The instruction set of the EVM is kept minimal in order to avoid
incorrect implementations which could cause consensus problems.
All instructions operate on the basic data type, 256-bit words.
The usual arithmetic, bit, logical and comparison operations are present.
Conditional and unconditional jumps are possible. Furthermore,
contracts can access relevant properties of the current block
like its number and timestamp.

.. index:: ! message call, function;call

Message Calls
=============

Contracts can call other contracts or send Ether to non-contract
accounts by the means of message calls. Message calls are similar
to transactions, in that they have a source, a target, data payload,
Ether, gas and return data. In fact, every transaction consists of
a top-level message call which in turn can create further message calls.

A contract can decide how much of its remaining **gas** should be sent
with the inner message call and how much it wants to retain.
If an out-of-gas exception happens in the inner call (or any
other exception), this will be signalled by an error value put onto the stack.
In this case, only the gas sent together with the call is used up.
In Solidity, the calling contract causes a manual exception by default in
such situations, so that exceptions "bubble up" the call stack.

As already said, the called contract (which can be the same as the caller)
will receive a freshly cleared instance of memory and has access to the
call payload - which will be provided in a separate area called the **calldata**.
After it has finished execution, it can return data which will be stored at
a location in the caller's memory preallocated by the caller.

Calls are **limited** to a depth of 1024, which means that for more complex
operations, loops should be preferred over recursive calls.

.. index:: delegatecall, callcode, library

Delegatecall / Callcode and Libraries
=====================================

There exists a special variant of a message call, named **delegatecall**
which is identical to a message call apart from the fact that
the code at the target address is executed in the context of the calling
contract and ``msg.sender`` and ``msg.value`` do not change their values.

This means that a contract can dynamically load code from a different
address at runtime. Storage, current address and balance still
refer to the calling contract, only the code is taken from the called address.

This makes it possible to implement the "library" feature in Solidity:
Reusable library code that can be applied to a contract's storage, e.g. in
order to  implement a complex data structure.

.. index:: log

Logs
====

It is possible to store data in a specially indexed data structure
that maps all the way up to the block level. This feature called **logs**
is used by Solidity in order to implement **events**.
Contracts cannot access log data after it has been created, but they
can be efficiently accessed from outside the blockchain.
Since some part of the log data is stored in `bloom filters <https://en.wikipedia.org/wiki/Bloom_filter>`_, it is
possible to search for this data in an efficient and cryptographically
secure way, so network peers that do not download the whole blockchain
("light clients") can still find these logs.

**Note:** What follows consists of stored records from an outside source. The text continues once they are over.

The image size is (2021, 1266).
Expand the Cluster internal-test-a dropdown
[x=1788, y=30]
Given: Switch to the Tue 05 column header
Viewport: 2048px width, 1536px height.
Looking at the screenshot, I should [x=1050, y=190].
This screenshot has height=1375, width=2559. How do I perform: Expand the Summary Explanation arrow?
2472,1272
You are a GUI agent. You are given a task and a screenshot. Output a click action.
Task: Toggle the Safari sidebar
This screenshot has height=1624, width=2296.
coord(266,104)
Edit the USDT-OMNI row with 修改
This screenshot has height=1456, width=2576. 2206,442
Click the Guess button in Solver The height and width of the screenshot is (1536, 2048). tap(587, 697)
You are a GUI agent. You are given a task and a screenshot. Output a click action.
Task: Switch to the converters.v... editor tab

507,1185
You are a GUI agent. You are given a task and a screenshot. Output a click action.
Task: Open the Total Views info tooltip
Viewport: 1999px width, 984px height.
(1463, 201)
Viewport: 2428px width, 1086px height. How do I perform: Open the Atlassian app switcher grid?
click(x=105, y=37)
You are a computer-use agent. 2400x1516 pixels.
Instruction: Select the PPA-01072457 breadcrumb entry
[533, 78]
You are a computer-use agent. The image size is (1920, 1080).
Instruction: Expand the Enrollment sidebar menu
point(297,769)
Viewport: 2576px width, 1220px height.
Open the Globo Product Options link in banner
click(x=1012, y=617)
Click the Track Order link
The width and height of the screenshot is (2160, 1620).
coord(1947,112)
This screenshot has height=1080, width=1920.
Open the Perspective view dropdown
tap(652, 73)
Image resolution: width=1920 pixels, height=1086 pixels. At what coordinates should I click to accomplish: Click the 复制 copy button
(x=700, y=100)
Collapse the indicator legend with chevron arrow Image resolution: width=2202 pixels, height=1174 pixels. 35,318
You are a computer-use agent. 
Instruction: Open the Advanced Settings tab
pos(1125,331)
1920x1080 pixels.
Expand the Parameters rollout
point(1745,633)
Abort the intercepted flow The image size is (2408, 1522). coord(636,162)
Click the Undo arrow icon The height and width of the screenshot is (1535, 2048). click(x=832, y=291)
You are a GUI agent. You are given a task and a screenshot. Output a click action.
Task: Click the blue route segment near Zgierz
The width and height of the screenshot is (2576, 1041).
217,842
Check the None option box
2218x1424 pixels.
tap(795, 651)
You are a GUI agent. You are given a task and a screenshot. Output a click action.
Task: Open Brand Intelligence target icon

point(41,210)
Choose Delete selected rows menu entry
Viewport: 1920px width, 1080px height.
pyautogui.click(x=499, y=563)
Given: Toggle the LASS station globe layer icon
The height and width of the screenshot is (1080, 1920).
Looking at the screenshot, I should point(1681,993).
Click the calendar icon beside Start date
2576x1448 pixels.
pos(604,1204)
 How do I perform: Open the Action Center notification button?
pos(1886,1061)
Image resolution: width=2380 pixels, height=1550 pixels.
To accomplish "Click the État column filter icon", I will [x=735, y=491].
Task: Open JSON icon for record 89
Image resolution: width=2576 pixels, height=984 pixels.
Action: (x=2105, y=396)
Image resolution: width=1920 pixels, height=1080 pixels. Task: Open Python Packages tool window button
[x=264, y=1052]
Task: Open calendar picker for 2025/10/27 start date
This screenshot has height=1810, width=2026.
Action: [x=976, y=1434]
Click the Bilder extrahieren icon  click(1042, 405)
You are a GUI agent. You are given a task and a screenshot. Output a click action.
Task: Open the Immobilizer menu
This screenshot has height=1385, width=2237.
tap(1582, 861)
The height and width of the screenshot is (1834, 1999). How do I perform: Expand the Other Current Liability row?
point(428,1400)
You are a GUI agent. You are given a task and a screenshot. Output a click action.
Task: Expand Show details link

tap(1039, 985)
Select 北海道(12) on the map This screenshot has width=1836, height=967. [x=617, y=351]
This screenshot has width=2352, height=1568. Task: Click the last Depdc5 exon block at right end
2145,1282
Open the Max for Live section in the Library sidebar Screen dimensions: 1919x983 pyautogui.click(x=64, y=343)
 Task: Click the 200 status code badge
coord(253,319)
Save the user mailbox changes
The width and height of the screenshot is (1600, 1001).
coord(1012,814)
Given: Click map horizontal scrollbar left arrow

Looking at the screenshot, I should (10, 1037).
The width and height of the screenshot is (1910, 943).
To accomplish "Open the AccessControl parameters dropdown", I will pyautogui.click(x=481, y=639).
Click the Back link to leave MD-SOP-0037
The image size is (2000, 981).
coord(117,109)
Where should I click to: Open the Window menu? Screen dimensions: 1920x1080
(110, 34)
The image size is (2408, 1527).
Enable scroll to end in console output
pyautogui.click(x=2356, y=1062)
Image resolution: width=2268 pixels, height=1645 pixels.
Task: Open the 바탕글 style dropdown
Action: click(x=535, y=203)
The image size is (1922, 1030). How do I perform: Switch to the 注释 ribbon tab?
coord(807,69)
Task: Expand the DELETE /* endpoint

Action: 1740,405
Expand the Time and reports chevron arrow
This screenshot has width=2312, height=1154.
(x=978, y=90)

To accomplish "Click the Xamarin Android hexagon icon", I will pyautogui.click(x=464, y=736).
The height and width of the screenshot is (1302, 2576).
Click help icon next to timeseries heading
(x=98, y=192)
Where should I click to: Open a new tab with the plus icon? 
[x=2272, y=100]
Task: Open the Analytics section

.. index:: contract creation

Create
======

Contracts can even create other contracts using a special opcode (i.e.
they do not simply call the zero address). The only difference between
these **create calls** and normal message calls is that the payload data is
executed and the result stored as code and the caller / creator
receives the address of the new contract on the stack.

.. index:: selfdestruct

Self-destruct
=============

The only possibility that code is removed from the blockchain is
when a contract at that address performs the ``selfdestruct`` operation.
The remaining Ether stored at that address is sent to a designated
target and then the storage and code is removed from the state.

.. warning:: Even if a contract's code does not contain a call to ``selfdestruct``,
  it can still perform that operation using ``delegatecall`` or ``callcode``.

.. note:: The pruning of old contracts may or may not be implemented by Ethereum
  clients. Additionally, archive nodes could choose to keep the contract storage
  and code indefinitely.

.. note:: Currently **external accounts** cannot be removed from the state.